Laut § 551 BGB darf die Kaution maximal drei Monatsmieten betragen, unabhängig davon, ob sie in bar oder als Bürgschaft geleistet wird. Eine Bürgschaft, die eine unbegrenzte Haftung umfasst, ist daher nicht zulässig. In der Praxis bedeutet dies, dass auch bei Anbietern von Mietkautionsbürgschaften, wie zum Beispiel Eurokaution, eine unbegrenzte Haftung ausgeschlossen ist.
Warum Eurokaution die richtige Wahl ist
Eurokaution bietet eine rechtlich einwandfreie und transparente Lösung für alle, die eine Mietkaution als Mietkautionsbürgschaft in Anspruch nehmen möchten. Als führender Anbieter von Mietkautionsbürgschaften stellt Eurokaution sicher, dass die Bürgschaft in Übereinstimmung mit den gesetzlichen Vorgaben von § 551 BGB erfolgt. Das bedeutet, dass die Kaution auf maximal drei Monatsmieten begrenzt ist – und Sie keine unzulässigen, unbegrenzten Bürgschaften eingehen müssen.

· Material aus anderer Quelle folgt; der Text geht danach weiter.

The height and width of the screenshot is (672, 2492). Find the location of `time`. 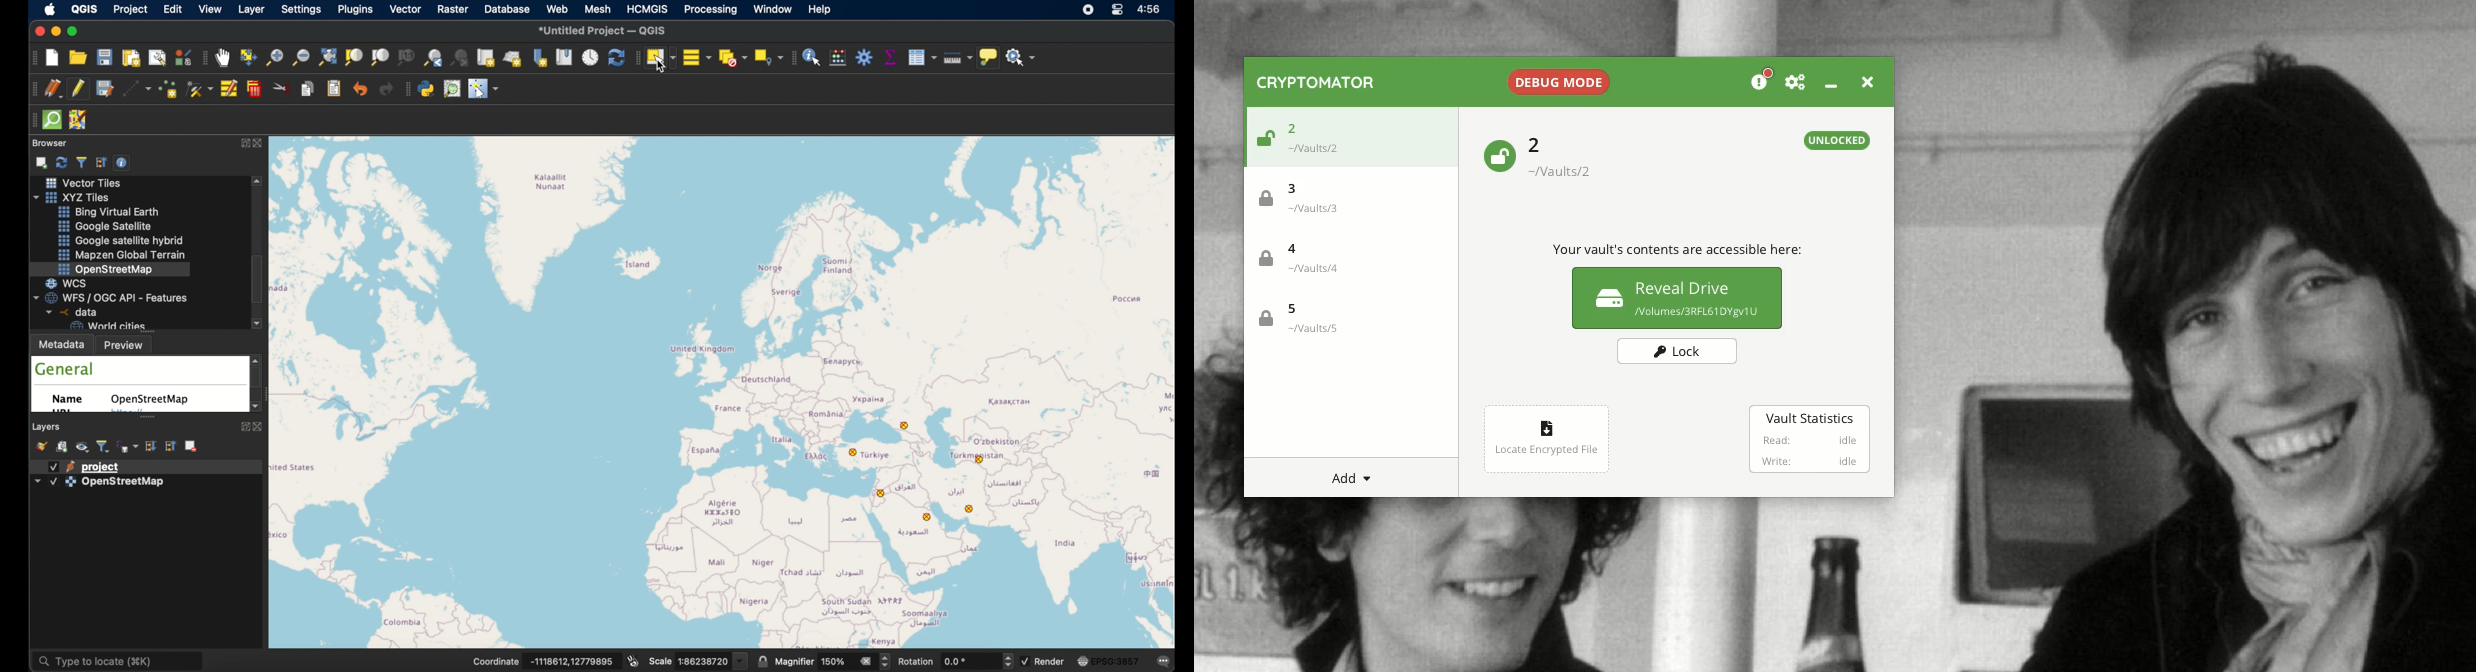

time is located at coordinates (1152, 11).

Mit Eurokaution genießen Mieter und Vermieter eine sichere, unkomplizierte und rechtlich einwandfreie Lösung für die Kautionsabsicherung. Die Mietkautionsbürgschaft von Eurokaution ist besonders attraktiv für Mieter, die ihre finanziellen Mittel effizient nutzen möchten, ohne auf die Sicherheit einer Kaution verzichten zu müssen.
Fazit:
Die Mietkaution als Mietkautionsbürgschaft ist eine moderne und flexible Alternative zur Barkaution. Es ist jedoch wichtig, die rechtlichen Vorgaben zu beachten, um unangemessene Bürgschaftsvereinbarungen zu vermeiden. Mit Eurokaution entscheiden Sie sich für einen zuverlässigen Partner, der alle gesetzlichen Anforderungen erfüllt und Ihnen eine faire und transparente Mietkautionsbürgschaft bietet. So können Sie sicher sein, dass Ihre Kautionsbürgschaft korrekt und rechtskonform ist – und das zu attraktiven Konditionen.
Verlassen Sie sich auf Eurokaution – Ihre Sicherheit bei der Mietkaution als Mietkautionsbürgschaft.